*GIVEN DATA:*
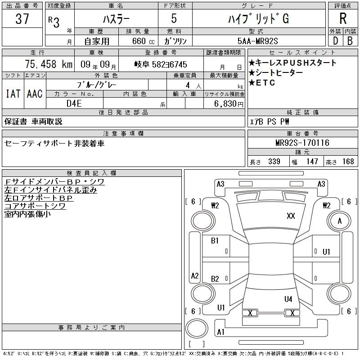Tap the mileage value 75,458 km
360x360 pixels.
click(x=48, y=64)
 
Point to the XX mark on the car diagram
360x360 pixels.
click(x=291, y=216)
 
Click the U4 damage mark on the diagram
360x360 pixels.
click(x=288, y=299)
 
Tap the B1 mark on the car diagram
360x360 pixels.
click(x=215, y=241)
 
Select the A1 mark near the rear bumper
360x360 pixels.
click(x=220, y=332)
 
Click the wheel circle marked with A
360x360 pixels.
click(x=339, y=221)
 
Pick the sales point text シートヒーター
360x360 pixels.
click(x=276, y=73)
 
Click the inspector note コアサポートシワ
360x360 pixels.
click(x=35, y=206)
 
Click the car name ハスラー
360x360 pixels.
click(x=115, y=20)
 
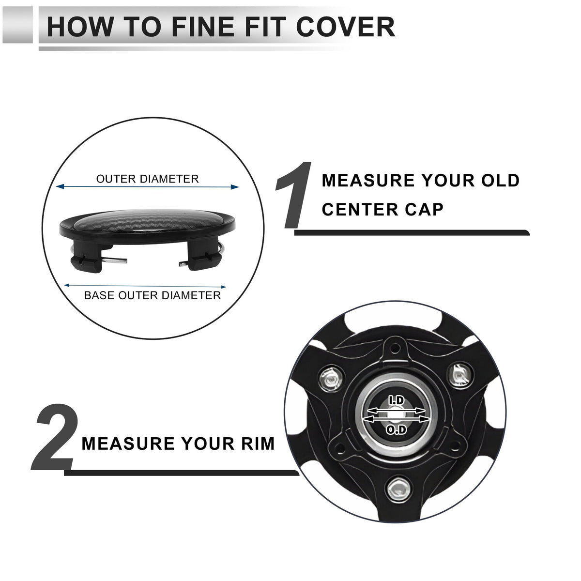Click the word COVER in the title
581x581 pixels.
(x=346, y=27)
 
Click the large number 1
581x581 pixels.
(x=294, y=195)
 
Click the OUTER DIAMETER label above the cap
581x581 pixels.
(x=148, y=179)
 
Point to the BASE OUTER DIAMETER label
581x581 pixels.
(x=152, y=295)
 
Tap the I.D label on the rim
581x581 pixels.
(x=396, y=401)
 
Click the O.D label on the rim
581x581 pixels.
(x=397, y=430)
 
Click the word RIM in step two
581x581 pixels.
(x=258, y=444)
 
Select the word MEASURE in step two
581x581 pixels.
(x=128, y=444)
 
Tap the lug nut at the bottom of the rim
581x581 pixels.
(x=398, y=490)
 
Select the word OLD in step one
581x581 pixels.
(x=500, y=180)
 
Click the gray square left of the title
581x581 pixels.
(x=17, y=25)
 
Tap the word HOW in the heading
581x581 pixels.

*PROMPT:* Copy all of the material above word for word, leaving out the pictures.

*RESULT:*
Tap the mileage value 75,458 km
360x360 pixels.
click(x=48, y=64)
 
Point to the XX mark on the car diagram
360x360 pixels.
click(x=291, y=216)
 
Click the U4 damage mark on the diagram
360x360 pixels.
click(x=288, y=299)
 
Tap the B1 mark on the car diagram
360x360 pixels.
click(x=215, y=241)
 
Select the A1 mark near the rear bumper
360x360 pixels.
click(x=220, y=332)
 
Click the wheel circle marked with A
360x360 pixels.
click(x=339, y=221)
 
Pick the sales point text シートヒーター
360x360 pixels.
click(x=276, y=73)
 
Click the inspector note コアサポートシワ
360x360 pixels.
click(x=35, y=206)
 
Click the car name ハスラー
360x360 pixels.
click(x=115, y=20)
 
Click the word COVER in the title
581x581 pixels.
(x=346, y=27)
 
Click the large number 1
581x581 pixels.
(x=294, y=195)
 
Click the OUTER DIAMETER label above the cap
581x581 pixels.
(x=148, y=179)
 
Point to the BASE OUTER DIAMETER label
581x581 pixels.
(x=152, y=295)
 
Tap the I.D label on the rim
581x581 pixels.
(x=396, y=401)
 
Click the O.D label on the rim
581x581 pixels.
(x=397, y=430)
 
Click the word RIM in step two
581x581 pixels.
(x=258, y=444)
 
Select the word MEASURE in step two
581x581 pixels.
(x=128, y=444)
 
Tap the lug nut at the bottom of the rim
581x581 pixels.
(x=398, y=490)
 
Select the word OLD in step one
581x581 pixels.
(x=500, y=180)
 
Click the gray square left of the title
581x581 pixels.
(x=17, y=25)
 
Tap the word HOW in the heading
581x581 pixels.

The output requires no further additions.